This repo contains the code for our NeurIPS 2022 paper "Towards Practical Few-shot Query Sets: Transductive Minimum Description Length Inference", available at https://arxiv.org/abs/2210.14545.

It includes our two main contributions:

  • the generation of realistic few-shot tasks with a very large number $K$ of ways, and an adjustable number $K_{\mathrm{eff}}$ of classes effectively present in the query set,

  • our classifier PADDLE (see Figure below) as well as all the other methods evaluated in our paper.

Results provided in the paper can be reproduced with this repo. Code was developed under python 3.8 and pytorch 1.12.1.

1. Getting started

1.1. Requirements

  • python 3.8
  • pytorch=1.1
  • loguru=0.5.3
  • matplotlib
  • pyyalm
  • scikit-learn
  • torchvision
  • tqdm
  • cvxpy

You can create a new conda environment using the .yml file provided.

conda env create -f paddle_env.yml

1.2 Download datasets and models

Our framework was developped for the datasets mini-imagenet, tiered-imagenet and iNatural. We used pre-trained models.

The downloaded datasets should be placed in the folder data/ the following way:

.
├── ...
├── data                    
│   ├── mini       
│   ├── tiered        
│   └── inatural               
└── ...

The downloaded models should be placed in the folder checkpoints/ the following way:

.
├── ...
├── checkpoints                    
│   ├── mini          
│   ├── tiered        
│   └── inatural               
└── ...

1.2.1 Mini-imagenet and tiered-imagenet

We follow instructions 1.1.1 to 1.1.2 of NeurIPS 2020 paper "TIM: Transductive Information Maximization" public implementation.

For the datasets, please download the zip file here, and unzip it into the data/ folder.

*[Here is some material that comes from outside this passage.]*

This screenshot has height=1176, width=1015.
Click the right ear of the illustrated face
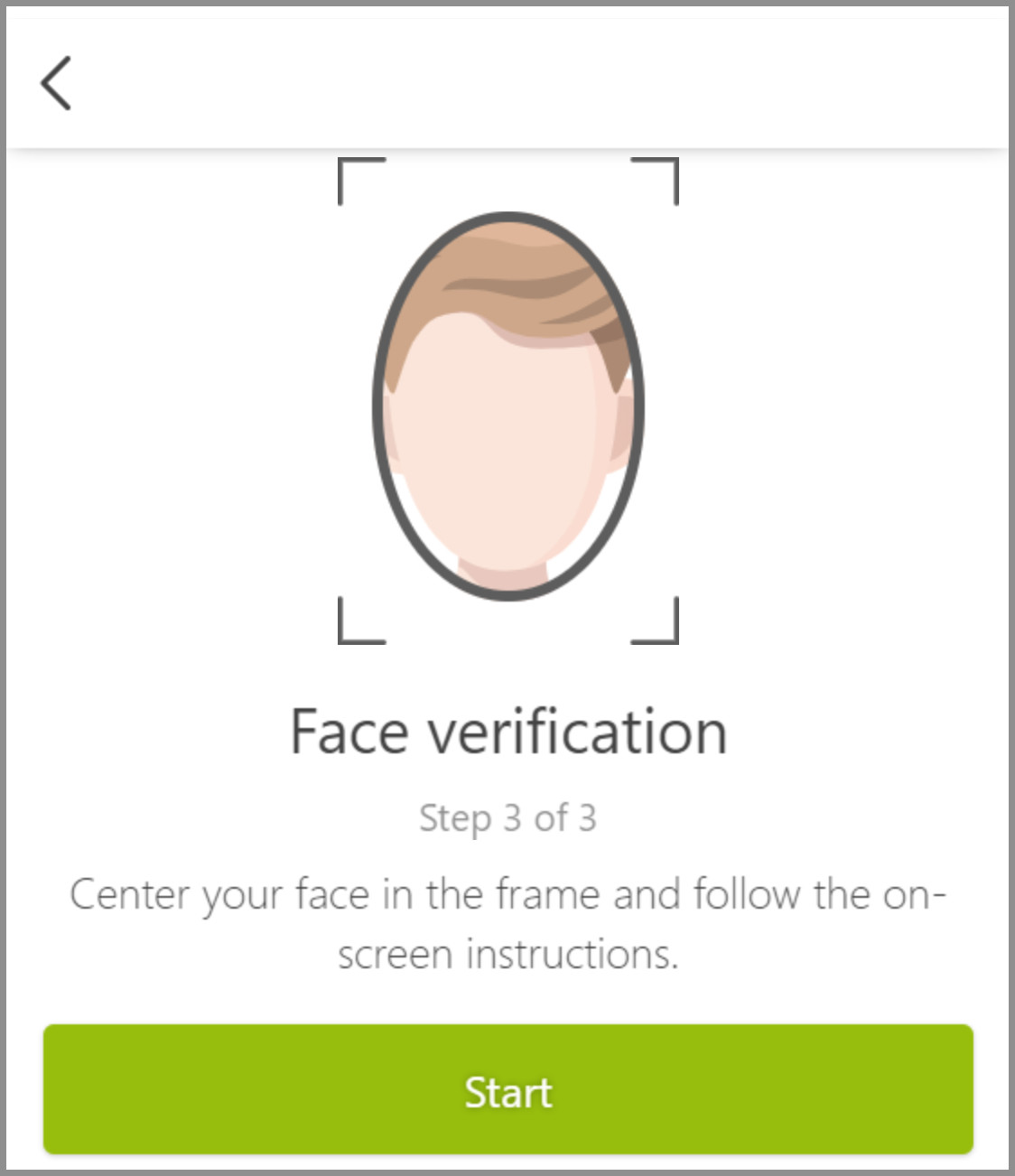[x=622, y=423]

For the corresponding pre-trained models, please download the zip file at here, and unzip it at the root.

1.2.2 Inatural

To download the iNatural dataset for few-shot classification, we follow the instructions 2.4 of the ICML 2020 paper "LaplacianShot: Laplacian Regularized Few Shot Learning" public implementation.

From this link, download and unpack the Training and validation images and the Training bounding box annotations to data/inatural directory.

From this link, download traincatlist.pth and testcatlist.pth in the same directory from here.

Then, run the following to setup the dataset:

cd ./data/iNat
python inatural_setup.py

2. Running the code and reproducing the main results

Before anything, activate the environment:

conda activate paddle

For mini-imagenet and tiered-imagenet, and for each method that requiered parameter tuning unlike PADDLE, we tuned the parameters on the validation set, using standard $5$-shot $5$-way tasks. The best parameters were reported in the config files. Since no validation set was provided for the iNatural dataset, we used the parameters tuned on tiered-imagenet.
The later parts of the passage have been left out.